◆ Aim of the task
Please copy the lines below, changing every "screenshot" to "page" and keeping everything else the same. Leave out the pictures.

◆ Information supplied
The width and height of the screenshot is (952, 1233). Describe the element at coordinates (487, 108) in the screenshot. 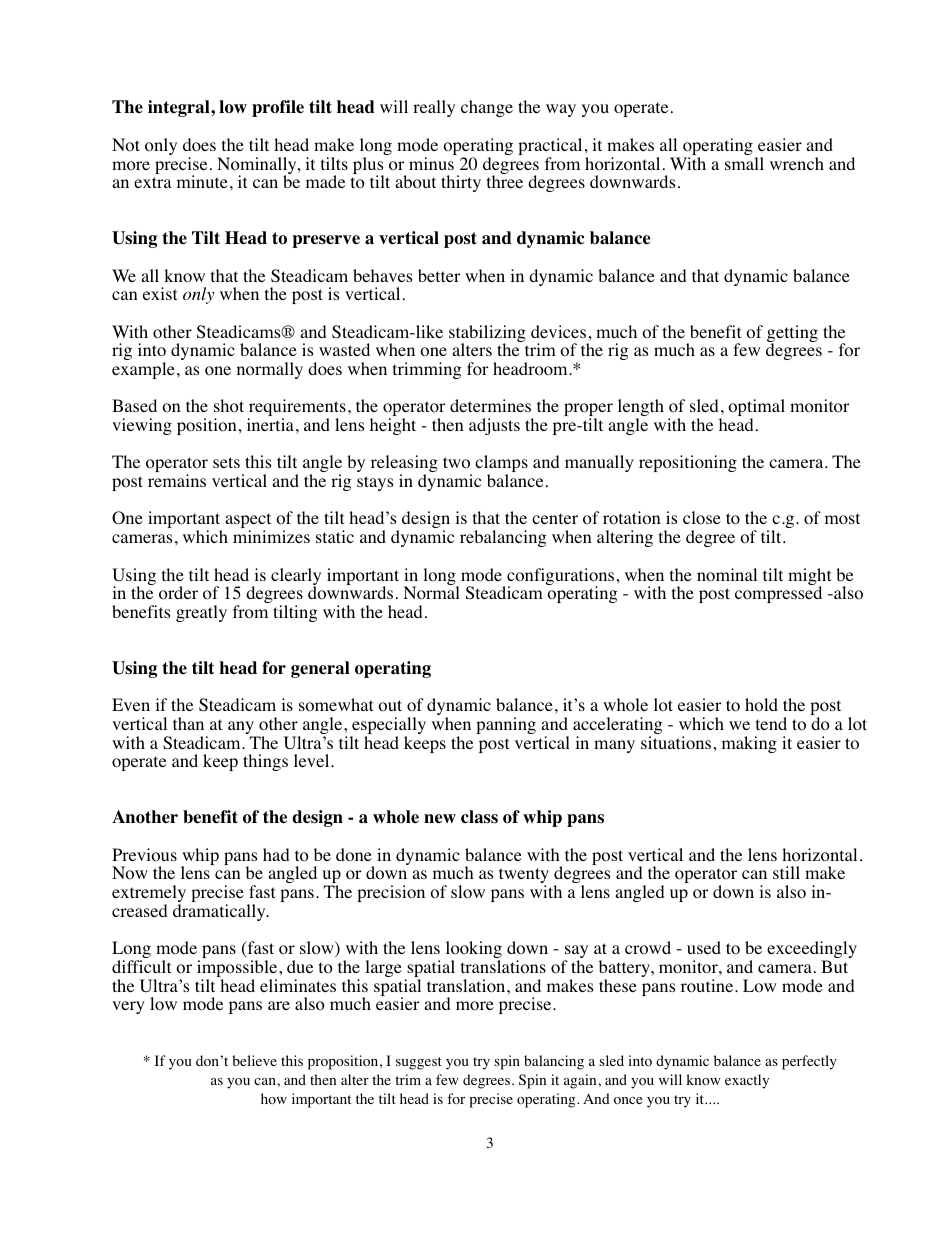

I see `change` at that location.
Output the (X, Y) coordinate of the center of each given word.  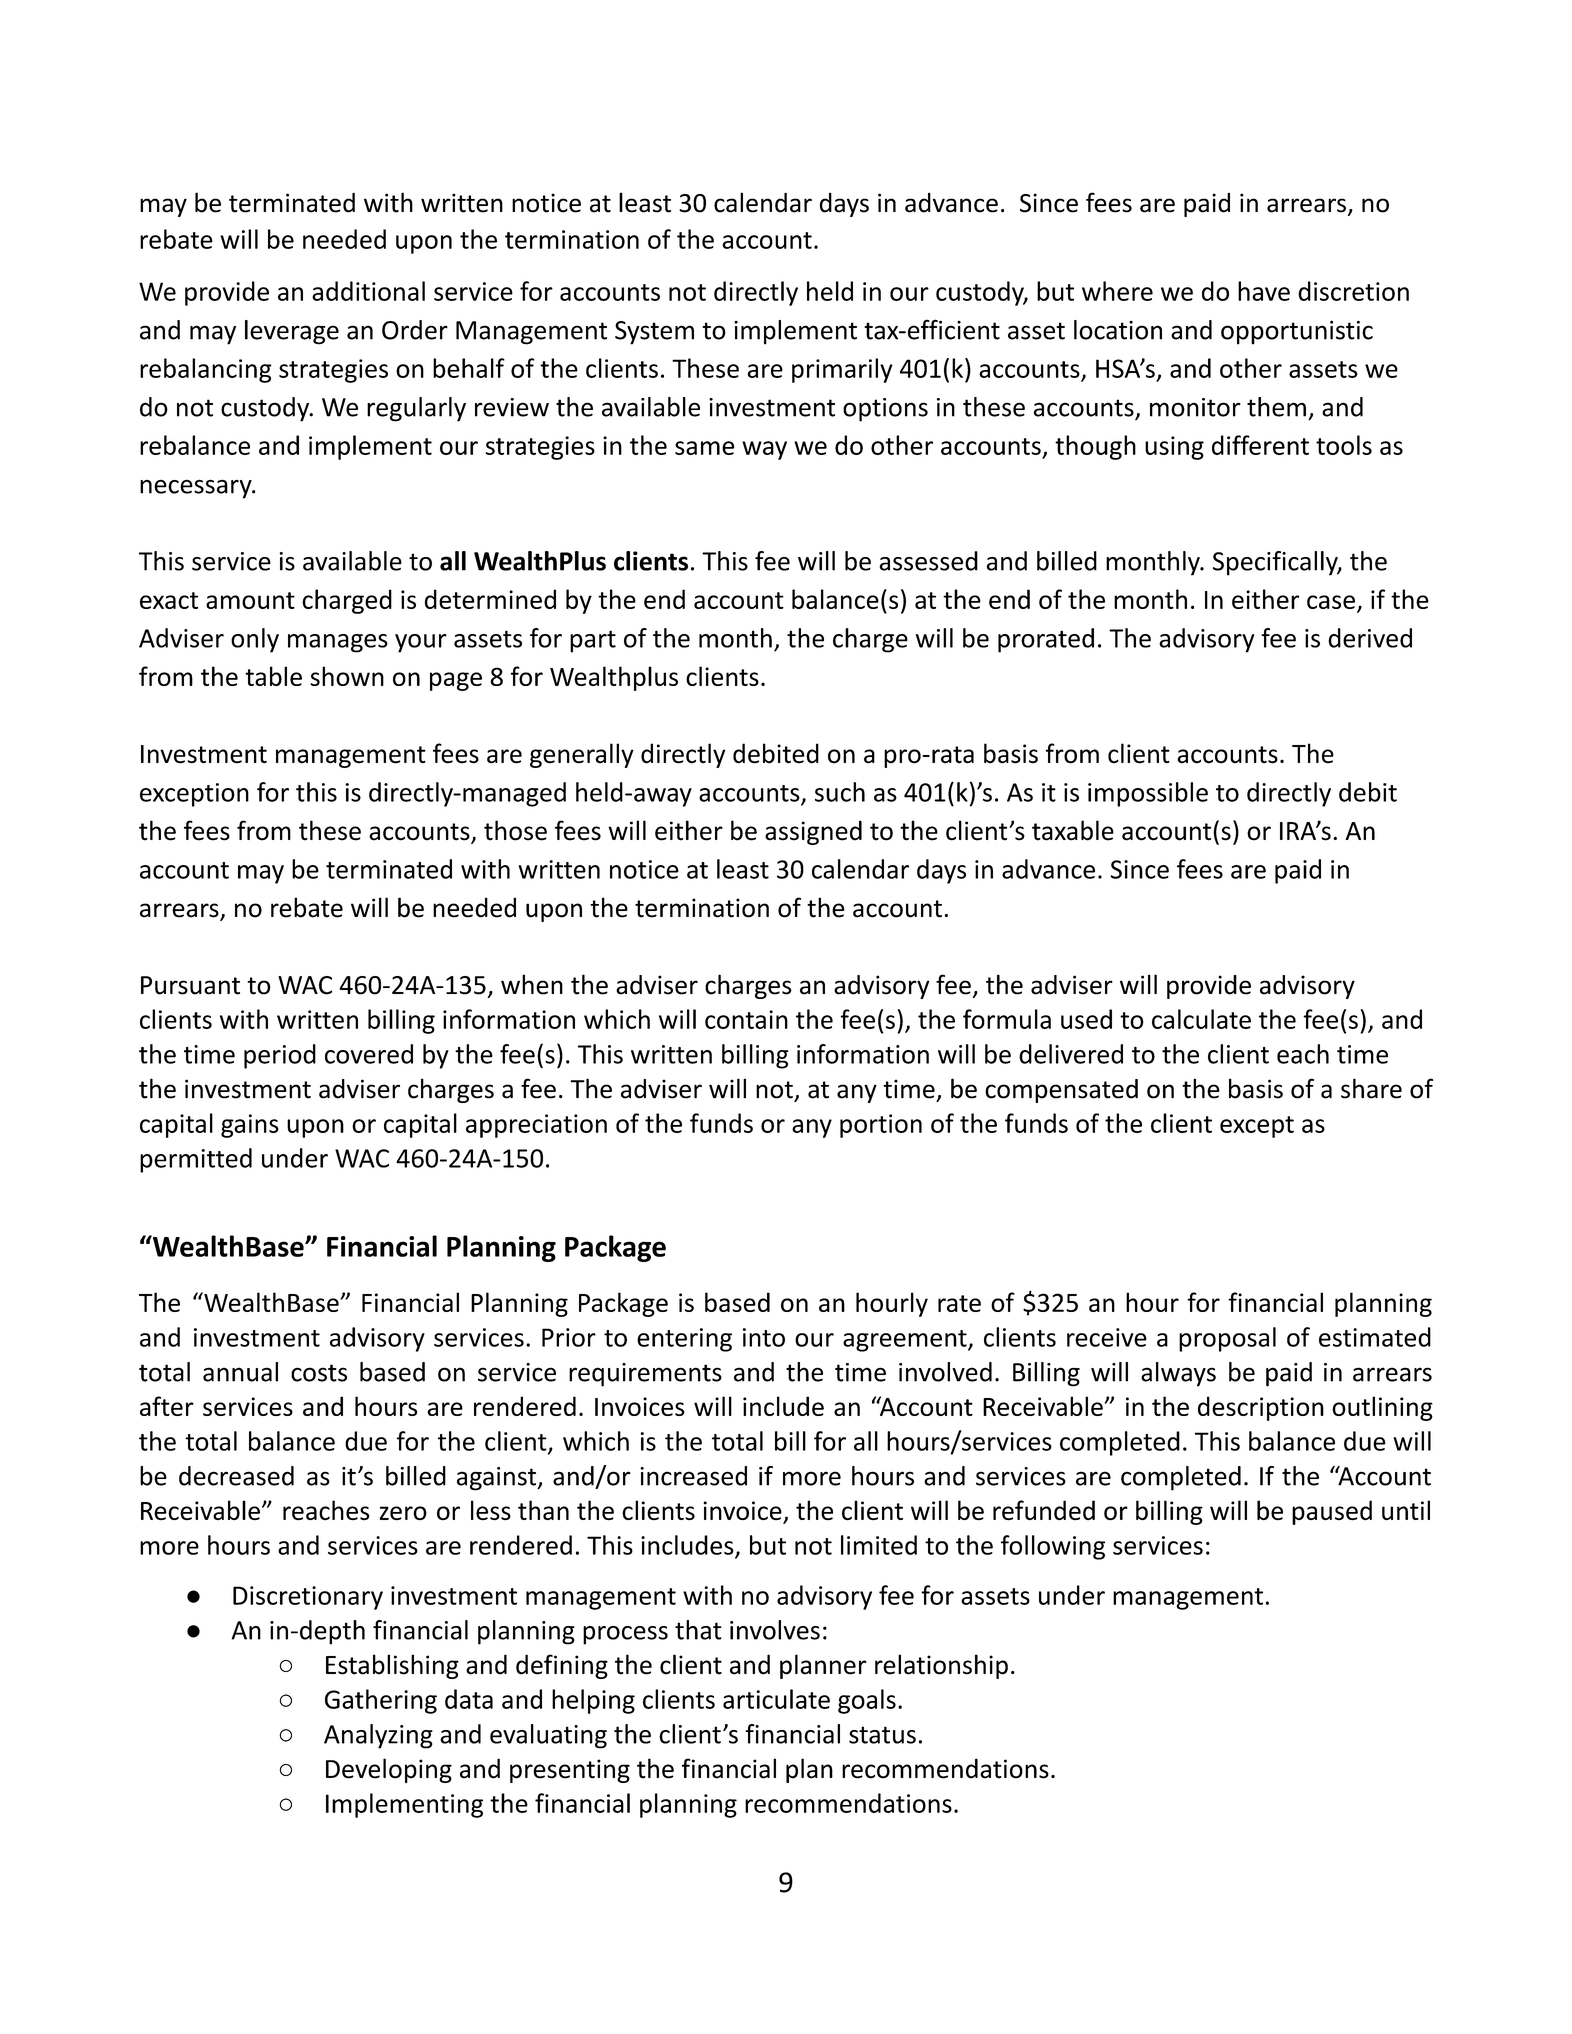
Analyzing (378, 1736)
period (280, 1056)
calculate (1201, 1019)
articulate (776, 1699)
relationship (941, 1666)
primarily (842, 370)
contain (746, 1019)
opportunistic (1297, 332)
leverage (292, 332)
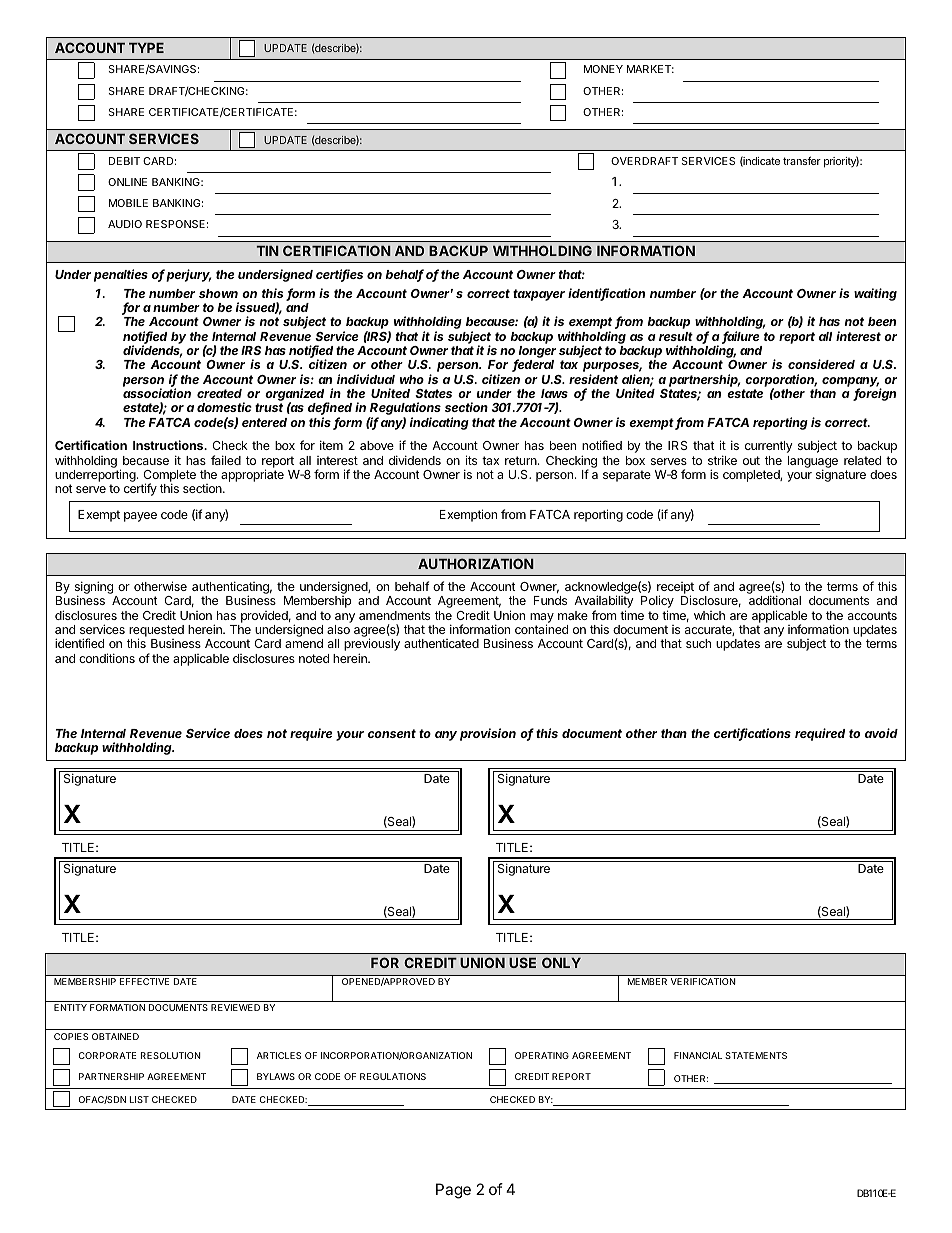 Image resolution: width=952 pixels, height=1233 pixels. I want to click on transfer, so click(802, 160).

◆ Exercise response
The width and height of the page is (952, 1233). Describe the element at coordinates (487, 108) in the page. 

I see `change` at that location.
Output the (X, Y) coordinate of the center of each given word.  
Analyzing (378, 1736)
period (280, 1056)
calculate (1201, 1019)
articulate (776, 1699)
relationship (941, 1666)
primarily (842, 370)
contain (746, 1019)
opportunistic (1297, 332)
leverage (292, 332)
 Image resolution: width=952 pixels, height=1233 pixels. I want to click on transfer, so click(802, 160).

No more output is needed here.